I'm writing this sat on a bench at an intersection about 3 blocks from the most surreal tourist attraction New York has to offer, the 9/11 memorial site. It seems wrong that what was once the worlds largest building, then the worlds largest mass grave and then was finally world's largest crime-scene is now bathed in the flickering light of a thousand flashing cameras. I think that says more about us as a species than the attacks themselves ever could. The events of September the 11th 2001 were a tragic display of the phenomenon of six degrees of separation, everyone was in some way connected no matter how loosely. I myself had visited New York on a school-trip in February of that year and I'm certain some of the people I was served by in various gift shops at the Towers died that day. The human mind doesn't like to confront death as such the attacks were incredibly other worldly, they seemed too big to happen even as they did. Even now over a decade later people can only process it through the lens of a camera-phone. The combination of the bizarre and the pedestrian makes visiting the site one of the oddest experiences of my life... still I got some good photos.

(The following I write sitting at home in the UK)

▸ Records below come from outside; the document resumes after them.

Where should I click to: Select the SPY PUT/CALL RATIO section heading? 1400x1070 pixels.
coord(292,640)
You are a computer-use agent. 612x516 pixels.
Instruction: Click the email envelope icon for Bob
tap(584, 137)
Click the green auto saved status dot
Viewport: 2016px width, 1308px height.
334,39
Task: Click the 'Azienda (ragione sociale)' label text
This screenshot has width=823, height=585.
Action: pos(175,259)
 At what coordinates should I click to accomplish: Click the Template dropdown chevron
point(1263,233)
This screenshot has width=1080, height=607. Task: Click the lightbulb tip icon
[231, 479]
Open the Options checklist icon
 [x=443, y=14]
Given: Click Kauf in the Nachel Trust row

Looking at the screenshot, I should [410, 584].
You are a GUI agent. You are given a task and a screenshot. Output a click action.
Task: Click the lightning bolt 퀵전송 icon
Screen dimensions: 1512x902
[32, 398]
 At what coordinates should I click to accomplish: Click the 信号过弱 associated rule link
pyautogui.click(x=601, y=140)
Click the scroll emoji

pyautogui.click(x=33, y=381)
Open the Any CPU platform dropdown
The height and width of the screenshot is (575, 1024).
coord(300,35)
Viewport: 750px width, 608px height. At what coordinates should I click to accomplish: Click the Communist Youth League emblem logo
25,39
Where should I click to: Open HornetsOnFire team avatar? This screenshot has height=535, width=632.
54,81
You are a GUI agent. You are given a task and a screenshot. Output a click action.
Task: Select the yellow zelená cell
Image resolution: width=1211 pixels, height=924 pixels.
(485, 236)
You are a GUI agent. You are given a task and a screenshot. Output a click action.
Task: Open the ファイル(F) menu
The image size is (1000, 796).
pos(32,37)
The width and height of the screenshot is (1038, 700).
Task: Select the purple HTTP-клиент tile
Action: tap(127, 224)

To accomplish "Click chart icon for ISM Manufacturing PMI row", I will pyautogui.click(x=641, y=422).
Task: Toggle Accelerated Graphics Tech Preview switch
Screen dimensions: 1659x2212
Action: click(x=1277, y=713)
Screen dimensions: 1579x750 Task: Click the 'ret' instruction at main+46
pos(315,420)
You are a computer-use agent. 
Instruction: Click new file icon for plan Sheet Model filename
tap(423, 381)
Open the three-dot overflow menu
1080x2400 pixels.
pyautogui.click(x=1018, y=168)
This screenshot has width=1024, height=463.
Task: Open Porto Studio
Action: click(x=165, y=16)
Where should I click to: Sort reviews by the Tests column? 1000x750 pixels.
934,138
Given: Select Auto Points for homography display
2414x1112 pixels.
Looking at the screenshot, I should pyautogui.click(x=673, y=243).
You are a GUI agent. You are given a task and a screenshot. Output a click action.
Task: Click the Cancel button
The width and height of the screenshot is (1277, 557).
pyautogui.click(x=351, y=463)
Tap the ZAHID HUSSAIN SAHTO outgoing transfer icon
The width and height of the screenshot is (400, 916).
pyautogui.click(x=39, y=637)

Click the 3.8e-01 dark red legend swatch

Whilst in the states I met up with an old friend and, having been to visit the WTC site, conversation turned to the events of 9/11. I don't think that it's the easiest subject to discuss even with the benefit of the amount of time that has passed since it happened. I think it is very easy for us to overlook how much that single event hanged the world and for those of us in our late twenties it's easy for us to overlook how lucky we were to have lived in the world before it happened. It's easy to be glib and to be dismissive and pretend like it was no big thing. I remember the feeling of dread that hit me that day and it wasn't dread at what had happened but dread at what I knew was coming next. The reaction to the events of that day has been the overwhelming factor of the political climate ever since. It's hard to overstate the impact that one event had on the world we now find ourselves in and that makes it easy to forget that 9/11 wasn't just a political event or a terrorist attack or a shift in the global political system. It was also the day that 2996 people died. I think that's as much as I'd like to dwell on what is an essentially gloomy subject.